Siempre tenía frío y comía liviano. Era muy religiosa. Sabía del origen familiar de cada persona que conocía. A todos los nietos nos daba plata a escondidas, unas veces para colas y otras para helados. Así era la abuelita, cualquier cosa que se saliera del estándar normal le parecía una barbaridad.
Subí donde mi tía a ver qué hacía y me encontré con un sinfín de recuerdos sobre mi abuela.
Me llegaron su característico olor a rosas, la sazón deliciosa de su comida, sus ojos profundos y verdes. Su risa con esos hoyuelos hermosos en los cachetes.
Fue una ráfaga de recuerdos sin orden, sin sentido. Fue una secuencia de imágenes perfectas.
Con la abuelita no viví aventuras ni nada que tuviera una pizca de adrenalina. Ahora, ya una señora, siento que la abuelita sembró en mí la semilla de la fe. Porque para devota, ella.
Me pedía que rezáramos juntas a la Virgen Dolorosa y que le pidiéramos algún milagrito al
Hermano Miguel. Yo no tenía idea cómo se rezaba, ni entendía bien los rituales, porque en la
casa de mis papás no había santos, ni tampoco íbamos a misa. Entonces la abuelita se reía de
mi buena intención.
-Chiquita, no se santigua con la mano izquierda, sino con la derecha.

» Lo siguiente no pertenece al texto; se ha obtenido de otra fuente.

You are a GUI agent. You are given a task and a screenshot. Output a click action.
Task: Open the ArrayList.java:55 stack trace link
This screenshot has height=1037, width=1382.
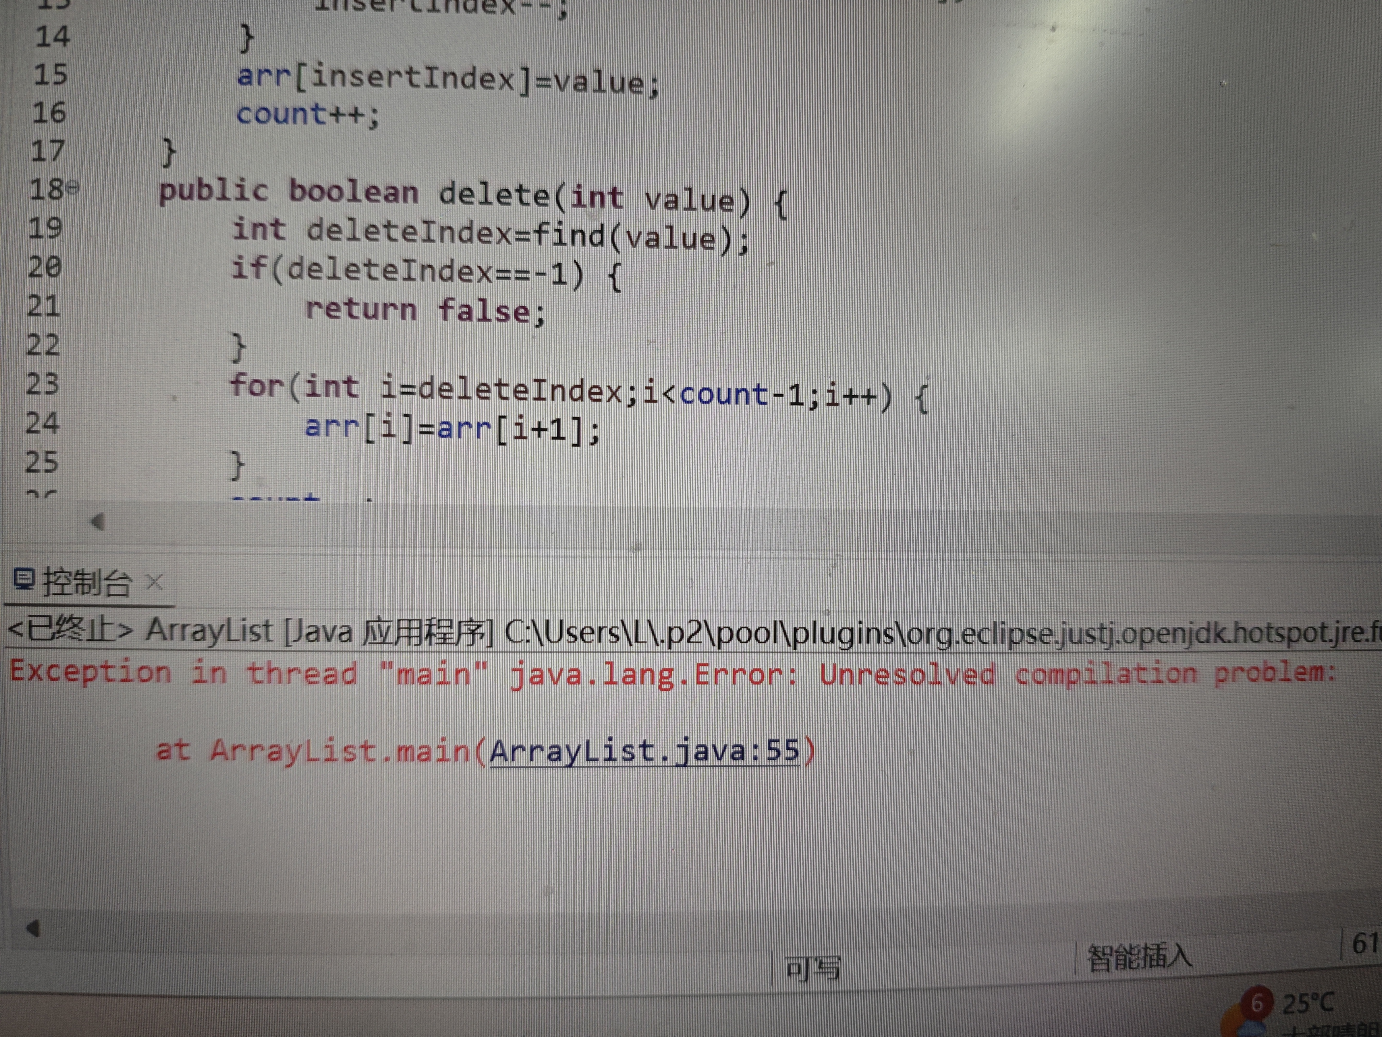[644, 751]
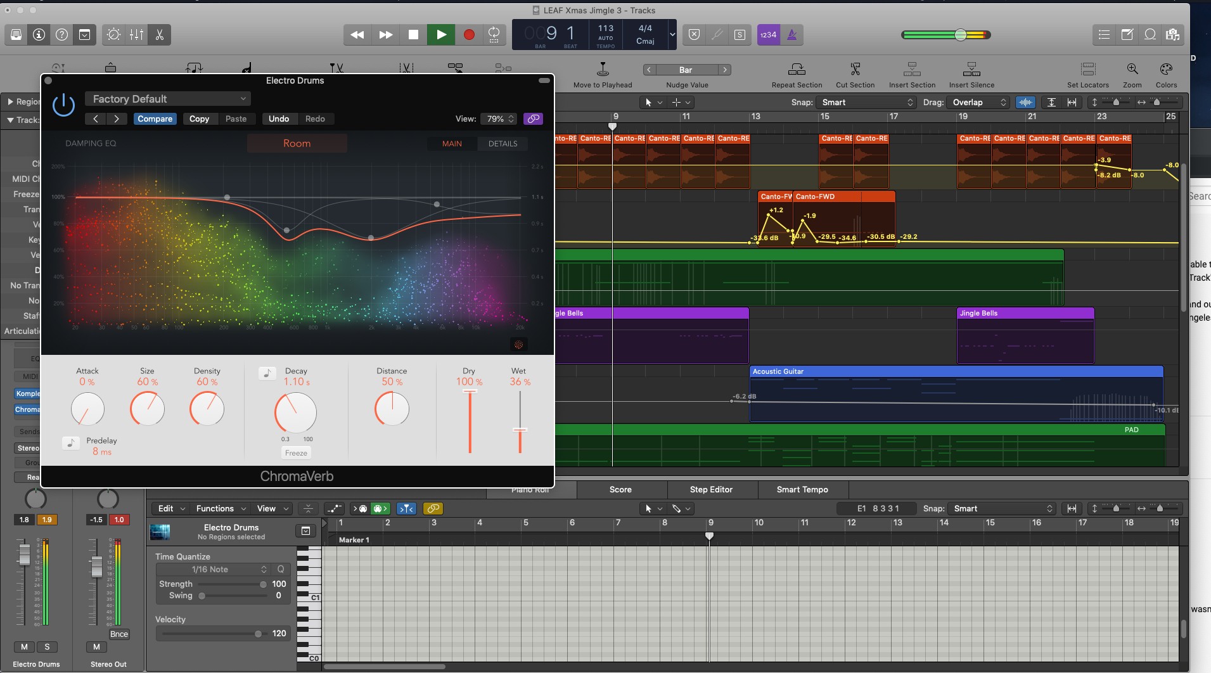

Tienes que venir más seguido a rezar.
Y yo iba casi todos los días, no porque entendía los rezos, sino porque sabía que eso la hacía feliz.
La Abuelita Piedad tenía algo que hacía que todo en su entorno fuera lindo. Tejía con agujetas y sus lanas e hilos estaban siempre perfectamente ordenados. Le pedía que me enseñe, pero sabía que mi habilidad no iba por ahí: "Tú cuéntame cosas", me decía. Y yo ¿qué le habré contado?
La tarde en que murió estábamos cogidas de la mano, ya estaba enfermita y viejita, y yo le
contaba: "Al Wilson le conocí en el Diario donde trabajamos juntos, y estoy enamorada de
verdad". Ella sonrió, abrió los ojos y los volvió a cerrar. Le salió una lágrima y su alma se fue.
Algo pasó ese momento, no me callé y seguí contándole sobre ese ser maravilloso, pero ella no reaccionó más. Ese rato entendí que la abuelita había muerto.
Me quedé callada, acumulando recuerdos de una vida junto a ella. Y ella, seguro, se fue a vivir con Dios.